Tra poco scatta l'ora "X" ..........
Sara' veramente la fine di questo ambiente virtuale ?????

C'e' silenzio ormai.....


----------



## Old aristocat (30 Settembre 2009)

vero! tu ti sei già registrato al link - Forum d'appoggio di Brancoleone?


----------



## Old tenebroso67 (30 Settembre 2009)

aristocat ha detto:


> vero! tu ti sei già registrato al link - Forum d'appoggio di Brancoleone?



Si...
e ho gia' inserito la prima risposta al tuo ciao di benvenuto ...
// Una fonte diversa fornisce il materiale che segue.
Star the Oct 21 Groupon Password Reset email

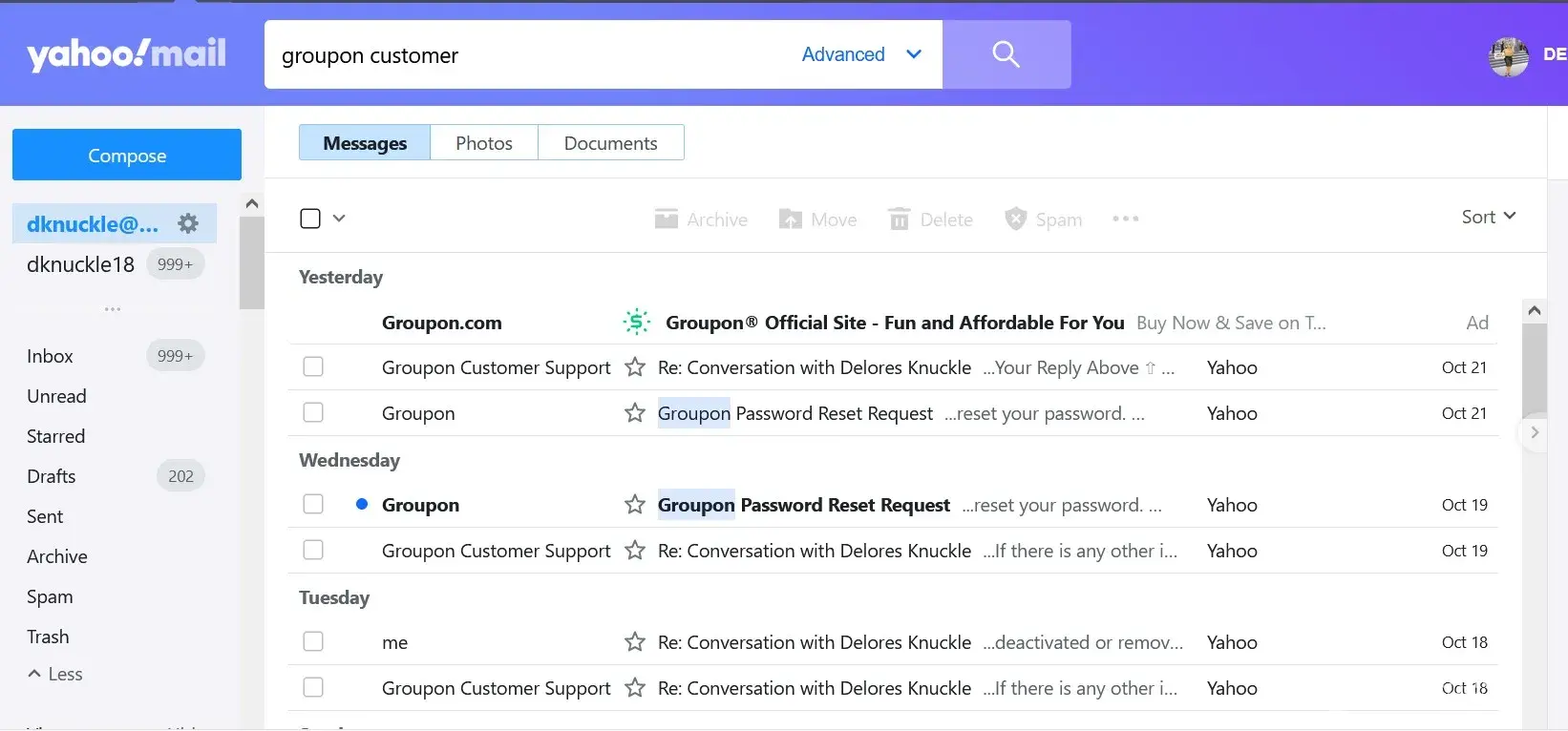[635, 413]
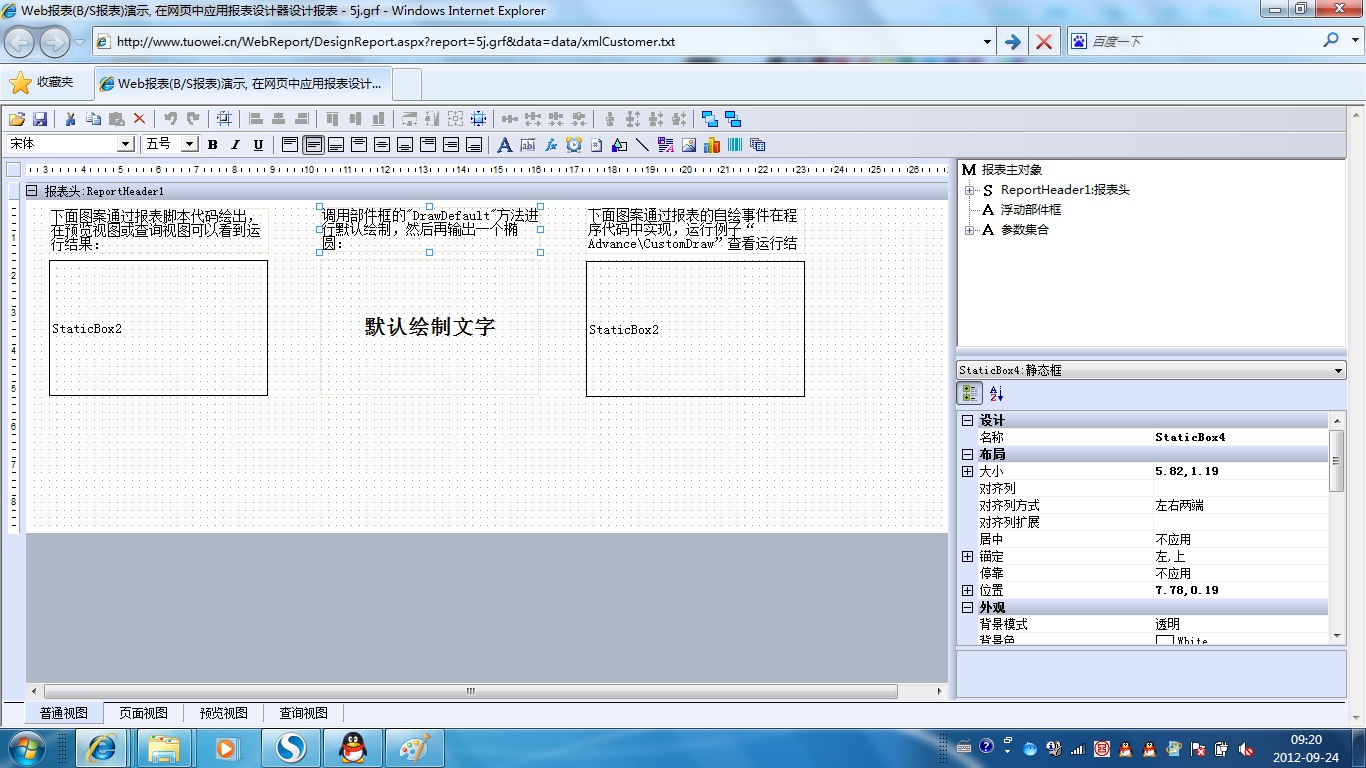
Task: Click the Save diskette icon
Action: point(40,118)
mi sono registrato alla comunita' che hai creato ...


----------



## Old aristocat (30 Settembre 2009)

tenebroso non andarci..
è un errore mio fatto in fase di creazione del mio profilo!!!
usiamo tutti la community di alessandro, please
ciao


----------



## Old tenebroso67 (30 Settembre 2009)

aristocat ha detto:


> tenebroso non andarci..
> è un errore mio fatto in fase di creazione del mio profilo!!!
> usiamo tutti la community di alessandro, please
> ciao



ok


----------



## lorelai (1 Ottobre 2009)

E' scattata l'ora x...


----------